Using RStan on the cluster

After reading this, you will be able to:

Log into talapas, the high performance computing cluster on campus.
Utilize rsync to send files between talapas and your local machine.
Run rstan on talapas and send the fitted Stan model to your machine.

These instructions were written with OSX users in mind. Whenever you see <username> you should replace it with your uoregon username.

1 `ssh` into the cluster

Open your terminal and ssh into talapas with the following command

ssh <username>@talapas-login.uoregon.edu

You will be prompted for a password. Type your uoregon password and hit RETURN.

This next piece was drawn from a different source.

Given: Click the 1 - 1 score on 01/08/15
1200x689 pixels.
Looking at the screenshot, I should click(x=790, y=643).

Now navigate to the UO biostats directory

cd /projects/bi610/

You can list (with ls) all directories here, one of which is <username>. If you move to it with cd <username> you will likely see that it is empty. I recommend creating a new directory for your homework. Suppose I wanted to work on homework 7, then typing mkdir hw7 will create a new directory named hw7 where you can store all homework 7 files. You can look at the full path to this directory by typing pwd. Do it, you’ll need that path for the next step. It should be /projects/bi610/<username>/hw7/.

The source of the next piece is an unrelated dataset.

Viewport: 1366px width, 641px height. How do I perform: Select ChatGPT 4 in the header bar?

2 Become BFFs with `rsync`

Now you need to populate your shiny new homework directory with some files. Let’s start with our data file, BattingAverage.csv. In a different tab or window for your terminal, navigate to where you have BattingAverage.csv stored and run the command

rsync -vzP BattingAverage.csv <username>@talapas-uoregon.edu:/projects/bi610/<username>/hw7/

You will be prompted to enter your uoregon password to initiate the transfer.

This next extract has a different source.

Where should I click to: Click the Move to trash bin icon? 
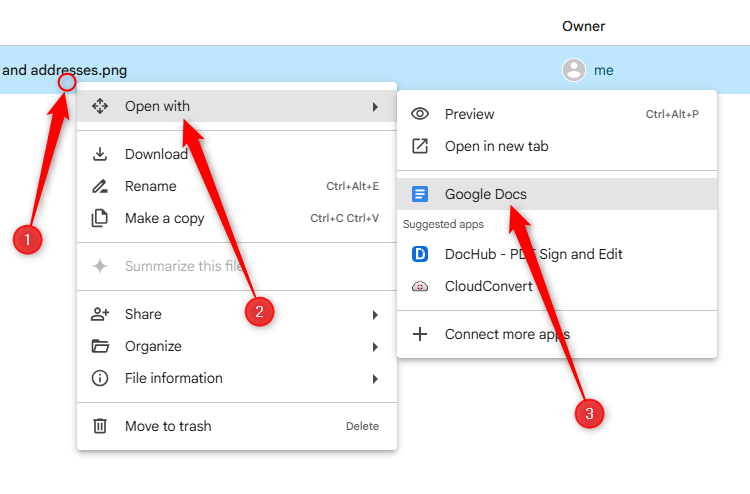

In case you’re curious, the options for rsync are:

-v be verbose
-z compress the file for the transfer
-P show transfer progress

The general structure of rsync is rsync [options] FROM TO, so we’re telling it to send BattingAverage.csv, which is in the current directory, to our hw7 directory on the cluster.

3 Submitting a job

Now, in order to run rstan on talapas, you need two more files in the hw7 directory:

an R script that reads in the data and fits an rstan model
an sbatch file to run the R script on the cluster

You can make these in any text editor you want, either on your local machine (in which case you will have to rsync them to talapas), or on the cluster using either vim or nano.

Here is an example R script, named run_rstan.R:

library(rstan)

# read in the data
data <- read.table('BattingAverage.csv', header=TRUE, sep=',')

# the stan model code
stan_code <- "
data {
    int N;   // number of players
    int hits[N];
    int at_bats[N];
    int npos; // number of positions
    int position[N];
}
parameters {
    real<lower=0, upper=1> theta[N];
    real<lower=0, upper=1> mu[npos];
    real<lower=0> kappa[npos];
}
model {
    real alpha;
    real beta;
    hits ~ binomial(at_bats, theta);
    for (i in 1:N) {
        alpha = mu[position[i]] * kappa[position[i]];
        beta = (1 - mu[position[i]]) * kappa[position[i]];
        theta[i] ~ beta(alpha, beta);
    }
    mu ~ beta(1,1);
    kappa ~ gamma(0.1,0.1);
}
"

# compile and sample
model_fit <- stan(model_code = stan_code,
                  chains = 4,
                  iter = 2000,
                  control = list(max_treedepth = 13),
                  data = list(N = nrow(data),
                              hits = data$Hits,
                              at_bats = data$AtBats,
                              npos = length(unique(data$PriPos)),
                              position = data$PriPosNumber
                              )   
                  )   

# save the fitted model to an .rds file
saveRDS(model_fit, file='baseball_model.rds')

And here is an example sbatch file named run_rstan.sbatch

#!/bin/bash
#SBATCH --account=bi610
#SBATCH --partition=short
#SBATCH --job-name=rstan
#SBATCH --time 1:00:00
#SBATCH --mem-per-cpu=8G
#SBATCH --nodes=1
#SBATCH --ntasks=1
#SBATCH --cpus-per-task=1
#SBATCH --mail-type=ALL
#SBATCH --mail-user=<username>@uoregon.edu

module load gcc/7.3 R/3.6.1

Rscript run_rstan.R

The options for the sbatch file are pretty self explanatory, but for more information see this cheat sheet.

With these three files in the hw7 directory, just run the command

sbatch run_rstan.sbatch

And that’s it! Your job should be submitted, or in the queue. You can run the command squeue -u <username> to see where the job is in the queue or how long it’s been running. When it’s complete you will find two additional files in your directory;

slurm-<JOB ID>.out which has all the output (including errors and warnings) from the rstan job
baseball_model.rds the fitted rstan model

You can now rsync the fitted model back to your local machine in the appropriate directory, load it into your Rstudio environment with

data <- readRDS(file = 'baseball_model.rds')

and start looking at how your chains mixed, the posterior samples, etc.